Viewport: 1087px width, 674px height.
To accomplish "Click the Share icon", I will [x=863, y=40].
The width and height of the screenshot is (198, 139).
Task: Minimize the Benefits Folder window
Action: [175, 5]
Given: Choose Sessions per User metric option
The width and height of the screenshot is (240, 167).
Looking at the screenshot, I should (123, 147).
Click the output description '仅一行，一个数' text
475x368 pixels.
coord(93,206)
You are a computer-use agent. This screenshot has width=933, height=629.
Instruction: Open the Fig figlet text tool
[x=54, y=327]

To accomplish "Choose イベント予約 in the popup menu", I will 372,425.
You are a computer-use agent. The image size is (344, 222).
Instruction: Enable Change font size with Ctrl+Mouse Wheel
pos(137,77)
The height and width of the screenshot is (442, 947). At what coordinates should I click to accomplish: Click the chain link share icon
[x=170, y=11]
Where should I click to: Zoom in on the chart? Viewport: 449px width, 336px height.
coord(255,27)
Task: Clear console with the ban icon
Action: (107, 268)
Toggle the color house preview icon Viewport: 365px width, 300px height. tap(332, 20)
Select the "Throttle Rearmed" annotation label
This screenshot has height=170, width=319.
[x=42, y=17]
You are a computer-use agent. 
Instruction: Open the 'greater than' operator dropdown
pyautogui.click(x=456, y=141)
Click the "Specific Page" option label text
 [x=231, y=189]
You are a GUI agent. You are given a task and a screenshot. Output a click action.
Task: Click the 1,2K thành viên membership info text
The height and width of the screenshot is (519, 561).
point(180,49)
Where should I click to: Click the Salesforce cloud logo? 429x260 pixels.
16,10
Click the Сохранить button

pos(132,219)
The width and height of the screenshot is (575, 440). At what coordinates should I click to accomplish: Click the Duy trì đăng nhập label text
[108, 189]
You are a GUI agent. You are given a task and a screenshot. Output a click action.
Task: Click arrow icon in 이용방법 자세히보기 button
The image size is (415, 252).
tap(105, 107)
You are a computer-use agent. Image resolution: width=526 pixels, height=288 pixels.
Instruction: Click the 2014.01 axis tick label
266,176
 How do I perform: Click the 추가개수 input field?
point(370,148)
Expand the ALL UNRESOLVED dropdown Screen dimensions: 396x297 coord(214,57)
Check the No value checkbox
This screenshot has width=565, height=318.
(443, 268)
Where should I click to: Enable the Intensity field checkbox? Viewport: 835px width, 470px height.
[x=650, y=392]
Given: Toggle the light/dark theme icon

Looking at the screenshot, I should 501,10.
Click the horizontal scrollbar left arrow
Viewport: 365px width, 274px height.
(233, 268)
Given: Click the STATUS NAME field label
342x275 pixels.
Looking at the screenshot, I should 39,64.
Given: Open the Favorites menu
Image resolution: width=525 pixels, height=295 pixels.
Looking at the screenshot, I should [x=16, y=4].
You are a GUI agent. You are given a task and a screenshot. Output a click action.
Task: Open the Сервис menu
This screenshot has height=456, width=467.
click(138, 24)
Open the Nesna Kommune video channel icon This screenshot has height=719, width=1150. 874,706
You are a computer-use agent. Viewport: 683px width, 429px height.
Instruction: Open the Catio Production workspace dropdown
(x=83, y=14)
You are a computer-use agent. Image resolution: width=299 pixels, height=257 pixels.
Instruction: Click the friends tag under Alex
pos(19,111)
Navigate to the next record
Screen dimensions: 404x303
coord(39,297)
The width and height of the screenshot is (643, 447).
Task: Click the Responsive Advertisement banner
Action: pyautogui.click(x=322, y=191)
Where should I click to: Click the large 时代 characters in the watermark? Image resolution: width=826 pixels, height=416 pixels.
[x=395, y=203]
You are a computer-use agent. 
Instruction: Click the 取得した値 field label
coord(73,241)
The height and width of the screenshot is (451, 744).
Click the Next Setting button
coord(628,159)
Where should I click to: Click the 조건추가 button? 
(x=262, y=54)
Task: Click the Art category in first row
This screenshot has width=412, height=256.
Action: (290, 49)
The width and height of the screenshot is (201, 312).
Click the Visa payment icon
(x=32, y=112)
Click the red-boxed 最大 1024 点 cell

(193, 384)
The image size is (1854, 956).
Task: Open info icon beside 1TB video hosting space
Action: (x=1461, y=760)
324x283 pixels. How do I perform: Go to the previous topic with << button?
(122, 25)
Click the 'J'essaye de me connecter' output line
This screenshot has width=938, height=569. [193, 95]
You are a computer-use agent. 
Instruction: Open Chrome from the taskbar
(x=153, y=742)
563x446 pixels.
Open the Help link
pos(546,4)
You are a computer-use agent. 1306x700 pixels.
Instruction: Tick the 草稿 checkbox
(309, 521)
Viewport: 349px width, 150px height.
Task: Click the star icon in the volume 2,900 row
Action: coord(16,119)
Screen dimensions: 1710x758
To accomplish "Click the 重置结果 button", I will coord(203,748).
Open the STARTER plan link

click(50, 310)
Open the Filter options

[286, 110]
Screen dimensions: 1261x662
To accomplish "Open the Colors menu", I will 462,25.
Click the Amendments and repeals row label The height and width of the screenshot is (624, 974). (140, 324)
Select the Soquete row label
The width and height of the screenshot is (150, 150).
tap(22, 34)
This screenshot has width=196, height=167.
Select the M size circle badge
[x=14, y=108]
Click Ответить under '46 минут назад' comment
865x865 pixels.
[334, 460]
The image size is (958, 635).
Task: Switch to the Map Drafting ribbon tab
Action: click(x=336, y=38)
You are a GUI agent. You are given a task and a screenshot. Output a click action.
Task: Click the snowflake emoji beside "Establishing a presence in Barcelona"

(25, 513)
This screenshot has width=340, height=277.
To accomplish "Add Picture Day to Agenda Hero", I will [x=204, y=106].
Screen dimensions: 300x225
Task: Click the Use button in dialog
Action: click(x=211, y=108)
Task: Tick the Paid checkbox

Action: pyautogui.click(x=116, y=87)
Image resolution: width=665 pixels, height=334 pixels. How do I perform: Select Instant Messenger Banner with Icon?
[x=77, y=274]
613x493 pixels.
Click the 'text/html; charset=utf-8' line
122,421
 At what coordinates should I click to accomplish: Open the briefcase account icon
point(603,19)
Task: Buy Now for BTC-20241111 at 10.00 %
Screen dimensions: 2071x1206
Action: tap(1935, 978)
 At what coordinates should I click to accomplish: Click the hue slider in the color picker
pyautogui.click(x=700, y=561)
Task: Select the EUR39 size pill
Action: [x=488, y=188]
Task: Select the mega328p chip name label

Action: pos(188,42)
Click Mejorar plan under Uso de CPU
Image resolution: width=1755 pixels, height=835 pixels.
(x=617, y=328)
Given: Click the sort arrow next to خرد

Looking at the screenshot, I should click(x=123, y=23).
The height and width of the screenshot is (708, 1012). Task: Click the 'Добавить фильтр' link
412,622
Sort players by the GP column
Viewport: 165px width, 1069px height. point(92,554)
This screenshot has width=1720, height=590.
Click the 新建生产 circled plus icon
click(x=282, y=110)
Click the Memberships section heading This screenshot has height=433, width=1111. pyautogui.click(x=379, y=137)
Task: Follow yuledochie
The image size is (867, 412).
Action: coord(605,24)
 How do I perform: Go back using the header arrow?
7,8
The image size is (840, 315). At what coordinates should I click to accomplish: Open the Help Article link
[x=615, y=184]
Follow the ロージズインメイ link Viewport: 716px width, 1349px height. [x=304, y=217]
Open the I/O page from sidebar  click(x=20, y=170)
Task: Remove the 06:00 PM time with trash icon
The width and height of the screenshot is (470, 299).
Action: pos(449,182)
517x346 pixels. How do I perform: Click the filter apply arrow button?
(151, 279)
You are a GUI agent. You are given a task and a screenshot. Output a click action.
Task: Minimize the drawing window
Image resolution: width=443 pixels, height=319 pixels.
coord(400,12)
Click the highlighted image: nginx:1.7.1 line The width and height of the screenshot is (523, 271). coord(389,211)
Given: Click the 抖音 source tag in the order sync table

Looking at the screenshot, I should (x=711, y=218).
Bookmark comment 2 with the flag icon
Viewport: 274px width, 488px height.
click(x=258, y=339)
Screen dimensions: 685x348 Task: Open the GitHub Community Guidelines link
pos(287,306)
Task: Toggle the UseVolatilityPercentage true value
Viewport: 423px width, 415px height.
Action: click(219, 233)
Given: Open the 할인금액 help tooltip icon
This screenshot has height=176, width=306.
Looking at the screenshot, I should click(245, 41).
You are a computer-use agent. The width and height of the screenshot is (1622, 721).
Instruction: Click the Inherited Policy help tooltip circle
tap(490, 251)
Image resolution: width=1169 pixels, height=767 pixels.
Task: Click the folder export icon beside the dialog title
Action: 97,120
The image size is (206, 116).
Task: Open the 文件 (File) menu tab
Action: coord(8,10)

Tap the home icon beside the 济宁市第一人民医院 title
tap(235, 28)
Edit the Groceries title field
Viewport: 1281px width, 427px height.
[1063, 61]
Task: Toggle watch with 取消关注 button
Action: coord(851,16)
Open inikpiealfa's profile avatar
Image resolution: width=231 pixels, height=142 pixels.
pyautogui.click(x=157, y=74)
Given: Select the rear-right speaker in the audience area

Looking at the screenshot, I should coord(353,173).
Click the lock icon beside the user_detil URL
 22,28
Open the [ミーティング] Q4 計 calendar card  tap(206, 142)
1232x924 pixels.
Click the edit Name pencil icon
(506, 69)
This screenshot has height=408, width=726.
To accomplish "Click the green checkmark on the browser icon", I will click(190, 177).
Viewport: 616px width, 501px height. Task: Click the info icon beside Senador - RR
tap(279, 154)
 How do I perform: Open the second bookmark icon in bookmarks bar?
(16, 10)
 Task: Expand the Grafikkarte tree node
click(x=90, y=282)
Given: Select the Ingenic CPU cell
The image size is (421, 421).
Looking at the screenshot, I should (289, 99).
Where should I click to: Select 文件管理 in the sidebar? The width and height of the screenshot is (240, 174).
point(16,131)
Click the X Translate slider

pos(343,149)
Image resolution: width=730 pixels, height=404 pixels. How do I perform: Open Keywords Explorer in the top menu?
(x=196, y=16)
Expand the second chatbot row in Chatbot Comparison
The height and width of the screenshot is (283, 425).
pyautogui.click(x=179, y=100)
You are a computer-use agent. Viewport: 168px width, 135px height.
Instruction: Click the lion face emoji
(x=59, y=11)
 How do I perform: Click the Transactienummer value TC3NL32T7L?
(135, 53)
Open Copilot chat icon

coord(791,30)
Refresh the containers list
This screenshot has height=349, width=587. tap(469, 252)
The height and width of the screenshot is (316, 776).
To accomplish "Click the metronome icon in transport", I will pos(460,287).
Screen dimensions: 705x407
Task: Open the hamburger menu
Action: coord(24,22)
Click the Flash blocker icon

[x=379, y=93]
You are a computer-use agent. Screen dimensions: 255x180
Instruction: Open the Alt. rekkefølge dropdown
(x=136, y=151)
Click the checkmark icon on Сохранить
——
> [What you have to do] Report each line of the entries where the word "checkmark" occurs.

> [Task solution]
To accomplish "Click the green checkmark on the browser icon", I will click(190, 177).
Click the checkmark icon on Сохранить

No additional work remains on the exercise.